The movie touches on a few things that are really fascinating, but doesn’t get too deeply involved with them. Was Lawrence something of a sado-masochist? There are a few details in the film that establish a through-line suggesting so. How did his capture and torture change him? What exactly happened there? He was already beginning to tire of the toll that war takes on a person, but that single experience actually broke him in a very real way. I wish we could have explored that fallout in greater depth.

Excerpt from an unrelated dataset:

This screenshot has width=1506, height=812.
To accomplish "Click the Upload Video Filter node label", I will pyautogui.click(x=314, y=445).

But this isn’t really that kind of movie. It’s an epic of grand scale, full of massive set-pieces and intense, fascinating episodes that I don’t think I’ve seen in any other movie. This is the very first film that presents the desert as a thing of beauty — a harsh, austere one, but a beautiful landscape nonetheless. It offers us glimpses into the mindset of the people who call this place home, the various cultures that live there, the reasons why there hasn’t been a unified Arabia. What I find most impressive is that it does this without judgement or exoticization. The Arabians that Lawrence meets are flesh-and-blood people, not noble savages or Godless heathens. They have reasons for doing the things they do, an established perspective, and a code that they do their best to live by. In these highly-politicized times, it’s a really great thing to see.
Director David Lean clearly knows how to establish a unique, lived-in world. His previous entries on this list (The Bridge on the River Kwai, Doctor Zhivago) are certainly a testament to that. Lawrence of Arabia is the most visually-striking of the three, because he sees how such a barren world can be attractive, worth fighting for — and he shows it to his audience quite well.

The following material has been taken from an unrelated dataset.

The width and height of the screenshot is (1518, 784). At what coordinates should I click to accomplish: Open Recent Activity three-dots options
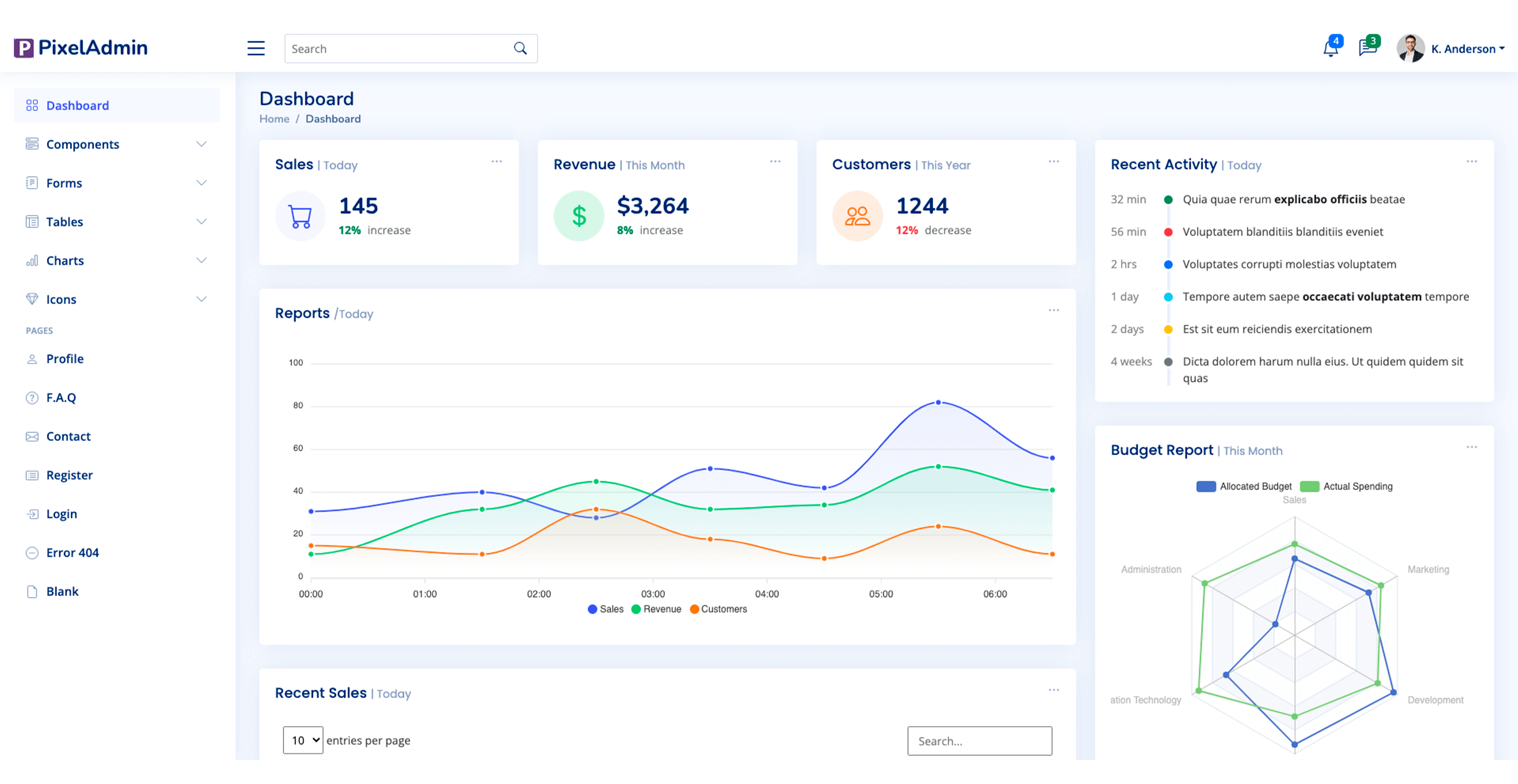coord(1472,161)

Ultimately, Lawrence is disappointed in the outcome of his Arabian adventure precisely because these people are just like everyone else. They can be selfish, stubborn and uncompromising. It’s the very same traits that set him apart from his British colleagues, only manifested in a different way. I have a feeling that perhaps he thought there would be the chance to do something special during his travels through the peninsula; when his war turned out to be pretty much like the other war he left behind, that really took the wind out of him.
But of course, my interest in the story lies with its people; this isn’t necessarily where Lawrence of Arabia shines. It is one of the finest (if not THE finest) epics put to film, set in a region that really sets it apart from anything else. It’s definitely worth seeing, for its cinematography and score for nothing else. Though O’Toole, Guinness and Sharif put in wonderful, magnetic performances, elevating the writing through their sheer charisma. Even though it doesn’t quite go to the places I’d really love to see, Lawrence of Arabia takes me to places I’d never be otherwise.

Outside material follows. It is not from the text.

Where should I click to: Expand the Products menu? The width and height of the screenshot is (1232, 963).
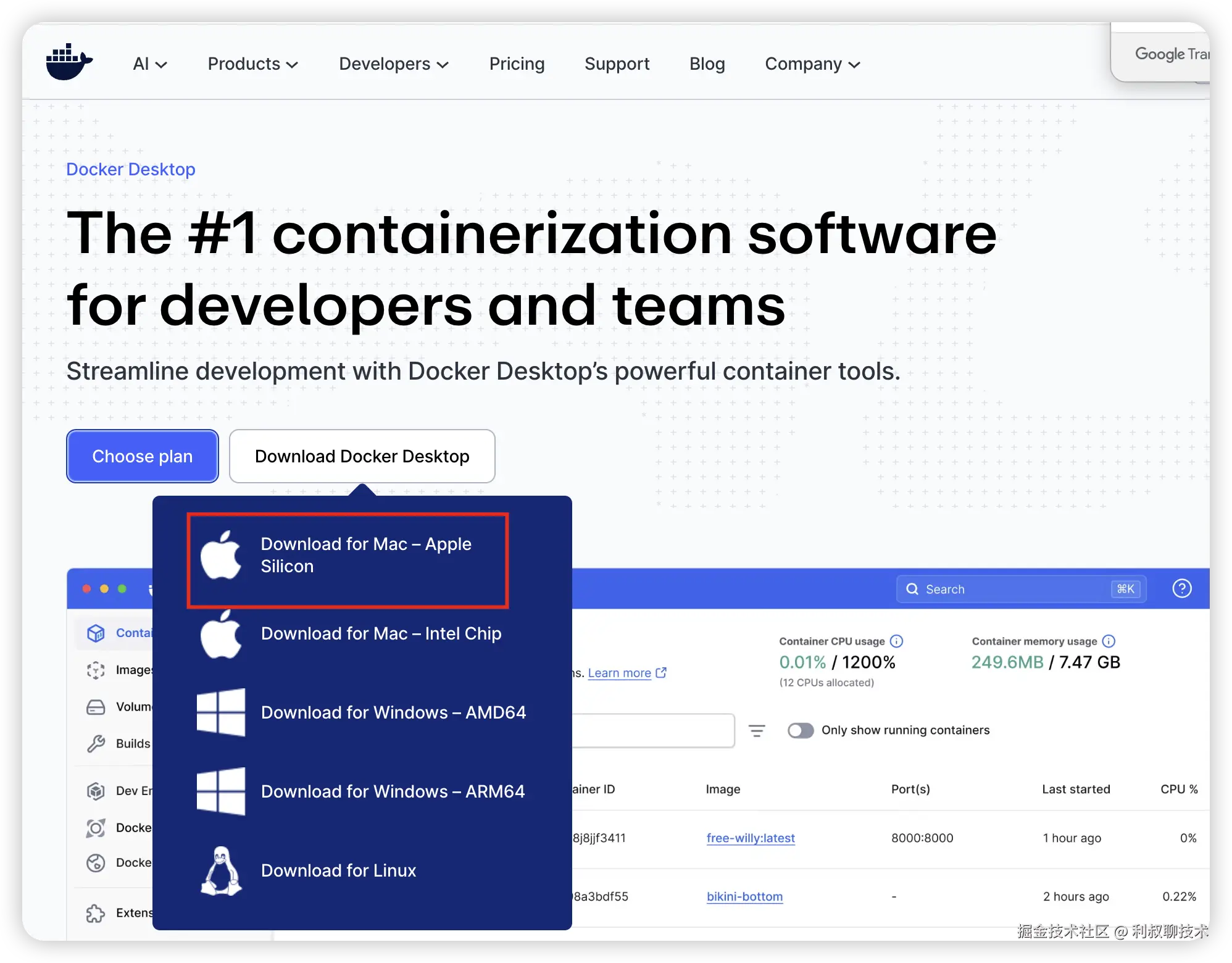(x=252, y=64)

2 thoughts on “The AFI Top 100 Films: Lawrence of Arabia (#5)”
It is just such an astoundingly good movie, something that repays every single viewing. It’s astounding that way.
The portrayal of Lawrence seems emotionally true to the actual character, too. (Among other things that struck me, after the war, Lawrence did enlist again, pseudonymously, but as a private and he refused absolutely any position where he might be in charge of anyone, for anything.)
Really? Now that I didn’t know. It makes you wonder what drove him to go back to the war — especially since it seemed to be such a traumatizing, negative thing for him! But even though the movie goes for spectacle over character study, the acting in it is just amazing. I’m still not sure how Peter O’Toole didn’t get an Oscar for his portrayal.